+++ The input

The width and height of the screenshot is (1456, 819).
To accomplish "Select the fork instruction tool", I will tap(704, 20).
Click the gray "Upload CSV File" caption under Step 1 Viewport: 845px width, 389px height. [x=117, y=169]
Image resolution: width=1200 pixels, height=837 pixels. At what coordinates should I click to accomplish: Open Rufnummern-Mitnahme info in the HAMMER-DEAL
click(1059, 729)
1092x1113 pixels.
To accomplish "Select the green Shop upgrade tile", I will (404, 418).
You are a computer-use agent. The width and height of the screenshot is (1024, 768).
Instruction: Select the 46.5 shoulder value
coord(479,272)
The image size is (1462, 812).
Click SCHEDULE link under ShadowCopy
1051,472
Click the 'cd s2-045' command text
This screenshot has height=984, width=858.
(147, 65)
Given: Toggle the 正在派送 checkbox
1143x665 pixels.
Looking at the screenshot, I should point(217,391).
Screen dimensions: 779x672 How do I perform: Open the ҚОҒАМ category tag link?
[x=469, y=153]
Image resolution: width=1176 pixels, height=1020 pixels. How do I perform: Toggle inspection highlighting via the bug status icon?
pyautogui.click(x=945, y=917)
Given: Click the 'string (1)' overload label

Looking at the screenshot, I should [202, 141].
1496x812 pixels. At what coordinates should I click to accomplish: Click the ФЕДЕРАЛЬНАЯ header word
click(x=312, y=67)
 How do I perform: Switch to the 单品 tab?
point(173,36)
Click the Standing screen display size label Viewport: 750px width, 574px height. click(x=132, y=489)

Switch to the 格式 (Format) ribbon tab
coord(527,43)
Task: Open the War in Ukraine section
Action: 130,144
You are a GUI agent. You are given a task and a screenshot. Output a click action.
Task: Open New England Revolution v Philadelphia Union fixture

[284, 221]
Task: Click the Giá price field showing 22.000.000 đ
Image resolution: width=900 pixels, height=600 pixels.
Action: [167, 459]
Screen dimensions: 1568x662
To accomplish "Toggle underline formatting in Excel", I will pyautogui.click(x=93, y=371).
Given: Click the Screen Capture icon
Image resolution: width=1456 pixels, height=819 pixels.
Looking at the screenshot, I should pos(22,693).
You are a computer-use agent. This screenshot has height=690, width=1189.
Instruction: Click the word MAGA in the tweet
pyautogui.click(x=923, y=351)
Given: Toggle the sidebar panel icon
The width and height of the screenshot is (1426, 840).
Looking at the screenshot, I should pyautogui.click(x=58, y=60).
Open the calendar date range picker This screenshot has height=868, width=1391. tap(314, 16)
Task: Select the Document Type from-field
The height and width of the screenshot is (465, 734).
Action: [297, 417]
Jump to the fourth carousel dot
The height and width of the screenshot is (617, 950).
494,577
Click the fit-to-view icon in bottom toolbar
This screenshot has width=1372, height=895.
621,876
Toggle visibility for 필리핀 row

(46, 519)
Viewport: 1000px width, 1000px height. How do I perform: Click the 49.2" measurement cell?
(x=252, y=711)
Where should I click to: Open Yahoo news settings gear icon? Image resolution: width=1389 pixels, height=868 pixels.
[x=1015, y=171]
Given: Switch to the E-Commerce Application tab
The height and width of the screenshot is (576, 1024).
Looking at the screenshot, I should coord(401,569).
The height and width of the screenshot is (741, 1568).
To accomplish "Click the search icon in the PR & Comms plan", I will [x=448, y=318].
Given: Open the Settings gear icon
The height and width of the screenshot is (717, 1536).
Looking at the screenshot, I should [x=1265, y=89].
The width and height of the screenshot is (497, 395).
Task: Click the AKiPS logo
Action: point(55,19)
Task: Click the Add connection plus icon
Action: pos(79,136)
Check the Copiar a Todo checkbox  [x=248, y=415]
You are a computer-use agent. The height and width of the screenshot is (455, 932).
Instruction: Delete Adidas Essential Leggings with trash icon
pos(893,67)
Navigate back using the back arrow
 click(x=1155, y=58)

++++++

Aim »
Rewrite all of the material above as a numbered list with one line per item, leaving out the blank lines.

Task result »
1. The width and height of the screenshot is (1456, 819).
2. To accomplish "Select the fork instruction tool", I will tap(704, 20).
3. Click the gray "Upload CSV File" caption under Step 1 Viewport: 845px width, 389px height. [x=117, y=169]
4. Image resolution: width=1200 pixels, height=837 pixels. At what coordinates should I click to accomplish: Open Rufnummern-Mitnahme info in the HAMMER-DEAL
5. click(1059, 729)
6. 1092x1113 pixels.
7. To accomplish "Select the green Shop upgrade tile", I will (404, 418).
8. You are a computer-use agent. The width and height of the screenshot is (1024, 768).
9. Instruction: Select the 46.5 shoulder value
10. coord(479,272)
11. The image size is (1462, 812).
12. Click SCHEDULE link under ShadowCopy
13. 1051,472
14. Click the 'cd s2-045' command text
15. This screenshot has height=984, width=858.
16. (147, 65)
17. Given: Toggle the 正在派送 checkbox
18. 1143x665 pixels.
19. Looking at the screenshot, I should point(217,391).
20. Screen dimensions: 779x672 How do I perform: Open the ҚОҒАМ category tag link?
21. [x=469, y=153]
22. Image resolution: width=1176 pixels, height=1020 pixels. How do I perform: Toggle inspection highlighting via the bug status icon?
23. pyautogui.click(x=945, y=917)
24. Given: Click the 'string (1)' overload label
25. Looking at the screenshot, I should [202, 141].
26. 1496x812 pixels. At what coordinates should I click to accomplish: Click the ФЕДЕРАЛЬНАЯ header word
27. click(x=312, y=67)
28.  How do I perform: Switch to the 单品 tab?
29. point(173,36)
30. Click the Standing screen display size label Viewport: 750px width, 574px height. click(x=132, y=489)
31. Switch to the 格式 (Format) ribbon tab
32. coord(527,43)
33. Task: Open the War in Ukraine section
34. Action: 130,144
35. You are a GUI agent. You are given a task and a screenshot. Output a click action.
36. Task: Open New England Revolution v Philadelphia Union fixture
37. [284, 221]
38. Task: Click the Giá price field showing 22.000.000 đ
39. Image resolution: width=900 pixels, height=600 pixels.
40. Action: [167, 459]
41. Screen dimensions: 1568x662
42. To accomplish "Toggle underline formatting in Excel", I will pyautogui.click(x=93, y=371).
43. Given: Click the Screen Capture icon
44. Image resolution: width=1456 pixels, height=819 pixels.
45. Looking at the screenshot, I should pos(22,693).
46. You are a computer-use agent. This screenshot has height=690, width=1189.
47. Instruction: Click the word MAGA in the tweet
48. pyautogui.click(x=923, y=351)
49. Given: Toggle the sidebar panel icon
50. The width and height of the screenshot is (1426, 840).
51. Looking at the screenshot, I should pyautogui.click(x=58, y=60).
52. Open the calendar date range picker This screenshot has height=868, width=1391. tap(314, 16)
53. Task: Select the Document Type from-field
54. The height and width of the screenshot is (465, 734).
55. Action: [297, 417]
56. Jump to the fourth carousel dot
57. The height and width of the screenshot is (617, 950).
58. 494,577
59. Click the fit-to-view icon in bottom toolbar
60. This screenshot has width=1372, height=895.
61. 621,876
62. Toggle visibility for 필리핀 row
63. (46, 519)
64. Viewport: 1000px width, 1000px height. How do I perform: Click the 49.2" measurement cell?
65. (x=252, y=711)
66. Where should I click to: Open Yahoo news settings gear icon? Image resolution: width=1389 pixels, height=868 pixels.
67. [x=1015, y=171]
68. Given: Switch to the E-Commerce Application tab
69. The height and width of the screenshot is (576, 1024).
70. Looking at the screenshot, I should coord(401,569).
71. The height and width of the screenshot is (741, 1568).
72. To accomplish "Click the search icon in the PR & Comms plan", I will [x=448, y=318].
73. Given: Open the Settings gear icon
74. The height and width of the screenshot is (717, 1536).
75. Looking at the screenshot, I should [x=1265, y=89].
76. The width and height of the screenshot is (497, 395).
77. Task: Click the AKiPS logo
78. Action: point(55,19)
79. Task: Click the Add connection plus icon
80. Action: pos(79,136)
81. Check the Copiar a Todo checkbox  [x=248, y=415]
82. You are a computer-use agent. The height and width of the screenshot is (455, 932).
83. Instruction: Delete Adidas Essential Leggings with trash icon
84. pos(893,67)
85. Navigate back using the back arrow
86.  click(x=1155, y=58)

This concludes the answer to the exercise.